Monday

When Training Wins



This is the third Monday of Six Months to Coeur d'Alene, but —thanks to the holidays—it's the first one in which I dropped my son off at school in the morning but didn't pick him up in the afternoon.

That's the school-year routine—my routine, his mom's routine, his routine: He spends alternating weeks at each parent's house and the switchover comes Monday at school.

It's always wrenching for me, but today was especially difficult because he woke up with sniffles and a slight cough and quiet temperament—sure signs of a cold coming on. Yet he was well enough to go to school. How did the day go? How is he now, 12 hours later? I haven't a clue. He's surviving, no doubt, but all things considered I'd like to be there to take his temp, hand him a box of tissues, get him some chicken soup and crackers, listen to his breathing as he falls asleep. I hate it when he's away.

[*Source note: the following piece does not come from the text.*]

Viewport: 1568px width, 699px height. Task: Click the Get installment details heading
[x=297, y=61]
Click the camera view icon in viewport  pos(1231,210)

And yet it's also true that when Niko goes to his mother's, I know I'll have oodles more time for running, biking and swimming.

Many triathletes have families and most if not all are struggling to balance their desire to put in long hours of training with other obligations, restrictions, needs … everything that makes up what some people call Real Life. (It's all real to me.) But here's the distinction: In the married guy or gal's world, it comes down to the willingness of the triathlete to ask of the partner and the partner's willingness to give; for the single parent with a routine like mine, it's all on the triathlete.

Every other week, I don't have any choice: Training always loses to Niko, and I wouldn't have it any other way. And then when he's gone, training must win over everything else. Other than working and sleeping, I've got to be training. It's got to be two-a-days, even in January, with Coeur d'Alene so far away. It's got to be focused, solid, base-building, moving-me-forward, long and good. Next Saturday and Sunday? Big days, GIANT days, followed by a workout commencing a good hour or so before the butt crack of dawn Monday. Because later that day, I'll pick up the lad from school. And then, for a week, I become Dad again.